__Action item__
Scan the lines below for the string "width" and copy every one that has it.
- - - - - - -
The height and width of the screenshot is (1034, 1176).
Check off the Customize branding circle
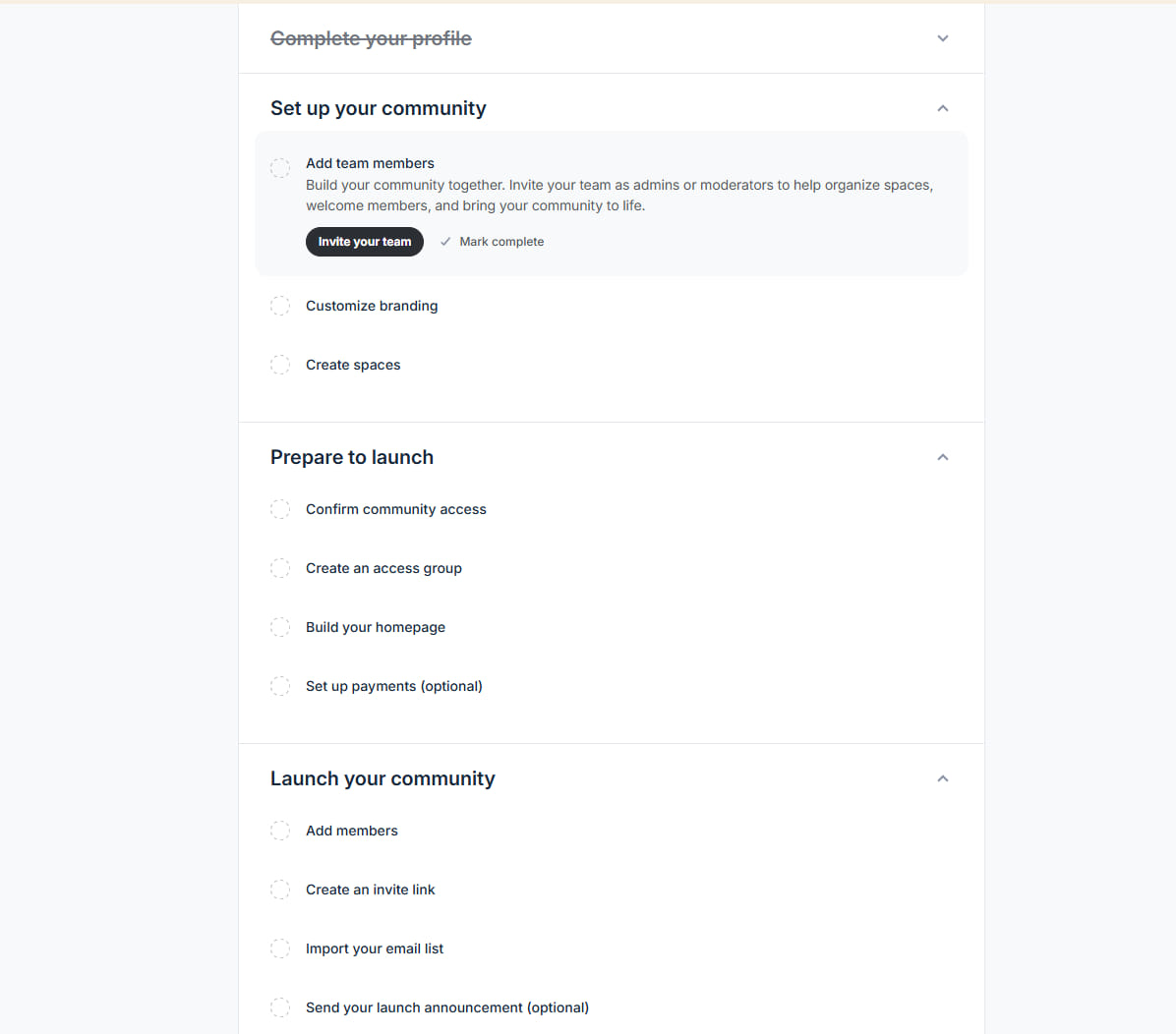[280, 306]
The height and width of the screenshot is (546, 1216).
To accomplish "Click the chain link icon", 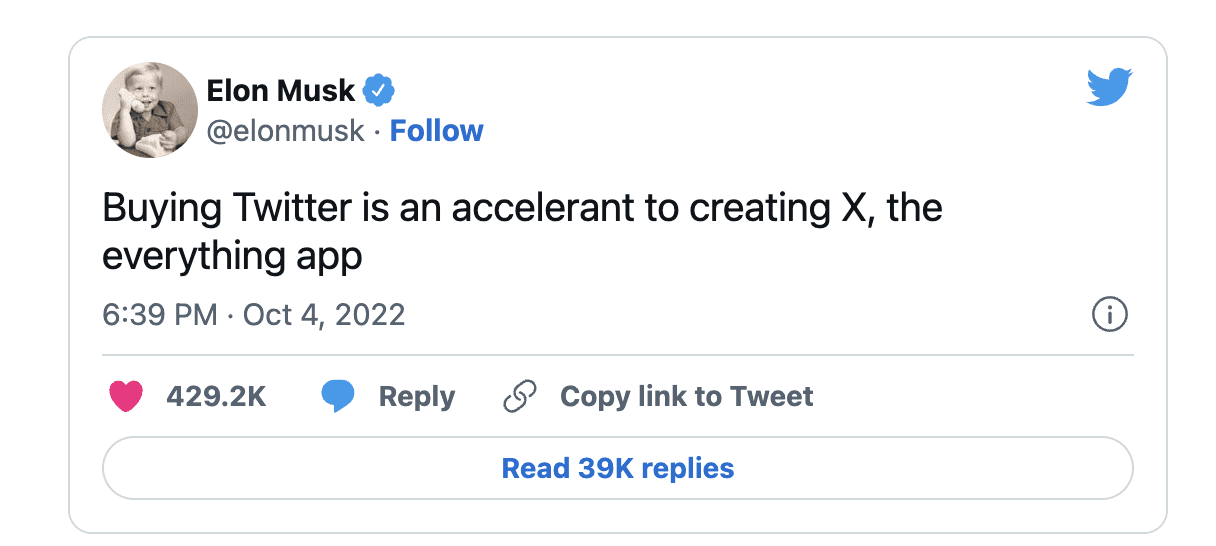I will 520,397.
- - - - - - -
__The answer__
The height and width of the screenshot is (1034, 1176).
The height and width of the screenshot is (546, 1216).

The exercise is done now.